Map and projection courtesy NOAA/NWS/West Coast and Alaska Tsunami Warning Center
for National Geographic News
Published February 27, 2010
Moving across the ocean at jetliner speeds, the first tsunami waves from Chile's magnitude 8.8 earthquake struck Hawaii about 12 hours after the temblor, whose death toll in Chile has now grown to 214. (Chile Earthquake Pictures: Quake Spurs Tsunami Threat.)
Meanwhile, tsunami warnings remain in effect for Russia and Japan (Video: Tsunami 101).
In the open sea, tsunami waves are low swells that do no damage. But when they hit land, they can rise up and strike with unexpected power.
Their energy comes from the earthquake itself, said Solomon Yim, interim director of the Hinsdale Wave Research Facility, at Oregon State University. "The power is generated because a large column of water has been lifted up or dropped down," he said. "This huge volume contains a lot of energy."
When the earthquake occurs offshore, as was the case in Chile, the waves propagate in two directions: toward the mainland, which can be struck in minutes, and across the open ocean.
They travel much, much faster than normal waves. That's because the entire column of ocean water (from sea surface to ocean bottom) is moving together horizontally, even in the deepest parts of the ocean, with a very long wave length. Wind waves, on the other hand move only water particles near the surface.

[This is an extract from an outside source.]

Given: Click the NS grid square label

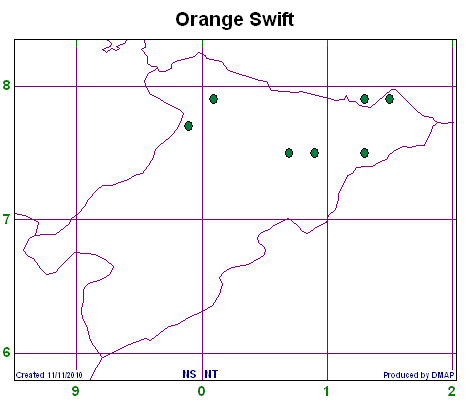Looking at the screenshot, I should tap(189, 374).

That difference means tsunami waves travel at 450 to 500 miles per hour (725 to 800 kilometers per hour), with wave crests more than 100 miles (160 kilometers) apart.
The first waves to hit Hawaii measured about 3 feet (one meter), news reports said. But that doesn't mean larger waves couldn't follow--or strike elsewhere, Yim said.
That's because predicting tsunami wave height is difficult. In part that's because some regions tend to focus incoming waves, making their heights unexpectedly large, "whereas nearby locations do not have much of a runup at all," Yim said.
But the magnitude of the waves also depends on details of the earthquake's motion. "If you have large uplift or drawdown, you will create a tsunami," Yim said. But earthquakes can also move the seabed back and forth horizontally. "If all the movement is horizontal, you will have zero tsunami," Yim said.
Furthermore, both an up-and-down, tsunami-producing earthquake and sideways motion can look very similar on a seismometer. The only way to determine exactly what happened is to scan the seabed, days, weeks, or even months after the event--not useful for predicting dangers from waves that can cross an entire ocean in 24 hours. "So we [have to] give predictions with a very large amount of uncertainty," Yim said.